I would like to "defend" MacKay's book (which is really, really worth the read): you can buy it, but it is also freely available for download at
http://www.withouthotair.com
However, one should read it *completely*. MacKay is NOT proposing a specific energy plan, or he's not proposing *how* one is going to live "sustainably".
He's just writing a catalog of "numbers" which are guesstimates, and rough indications of tendencies en dependences, just to "get realistic" about renewables.
In fact, his book is important, not to find out how a plan might work, but to find out which plans are NOT going to work - have no chance of working. His point is that even before you are going to look at things such as economic viability, or even if you are going to look at reliable electricity from wind or the likes, he "wants the numbers to add up". It is not because the numbers add up that you have a workable plan,
but if they don't already add up, for sure you'll never have a workable plan!

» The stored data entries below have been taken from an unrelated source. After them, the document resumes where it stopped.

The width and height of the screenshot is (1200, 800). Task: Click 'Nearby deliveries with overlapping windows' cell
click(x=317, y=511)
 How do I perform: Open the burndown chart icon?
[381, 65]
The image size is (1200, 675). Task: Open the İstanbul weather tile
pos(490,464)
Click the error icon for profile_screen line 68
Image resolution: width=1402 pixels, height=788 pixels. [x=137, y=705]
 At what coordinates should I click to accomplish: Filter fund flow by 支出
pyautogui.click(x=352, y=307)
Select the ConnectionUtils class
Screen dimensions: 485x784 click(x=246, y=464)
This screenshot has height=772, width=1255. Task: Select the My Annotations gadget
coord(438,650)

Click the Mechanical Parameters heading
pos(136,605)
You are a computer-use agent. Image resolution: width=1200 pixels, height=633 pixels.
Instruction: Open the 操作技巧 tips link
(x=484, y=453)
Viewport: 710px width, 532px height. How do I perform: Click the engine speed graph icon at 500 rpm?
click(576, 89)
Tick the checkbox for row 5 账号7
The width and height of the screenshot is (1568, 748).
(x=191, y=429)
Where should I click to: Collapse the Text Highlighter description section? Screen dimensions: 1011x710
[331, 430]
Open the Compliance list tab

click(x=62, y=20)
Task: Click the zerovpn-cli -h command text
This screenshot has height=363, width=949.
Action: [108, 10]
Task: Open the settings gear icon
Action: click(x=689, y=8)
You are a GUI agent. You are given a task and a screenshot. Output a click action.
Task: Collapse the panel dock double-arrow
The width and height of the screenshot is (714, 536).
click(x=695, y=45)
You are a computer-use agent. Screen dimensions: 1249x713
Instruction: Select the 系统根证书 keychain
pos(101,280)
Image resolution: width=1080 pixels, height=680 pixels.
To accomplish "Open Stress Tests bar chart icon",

If they add up, you've passed the first test, and now you have to get into more detail. But if they don't add up, no point in looking further.
That's also why he puts coefficients "1" before all the energies. He's well aware (and discusses this) that not all energies are the same, and that conversions can be lossy. In fact, he goes "maximally electrical", because he demonstrates that this can give rise to energy economies. And first of all, "total energy" has to be found. We *then* still have to take into account conversion efficiencies, but that can only worsen the problem. If at a start, the power isn't even there, no point in calculating efficiencies of conversion, your plan won't work.
The "250 KWhr/day per person" in the US is divided by 2, simply because his argument is based upon the UK, and there, energy consumption is about half of it, 125 KWhr/day per person, and he has all his numbers ready for this quantity.
Now, living standards are higher in the US than in Europe, but one is nevertheless left with the sentiment that there must be more potential for simple economies of energy in the US without affecting lifestyle, as energy-saving measures which are already in place since long in Europe are not so much applied in the US as far as I understand. Now, as living standards in the US are higher, it will probably not be possible to bring US consumption down to Europe's consumption (halving), but some diminishing must surely be feasible.
So his book is not "to show the way", his book is more "a first realistic test for any energy plan before we look into the details". If the plan doesn't work at his level, no point in looking further.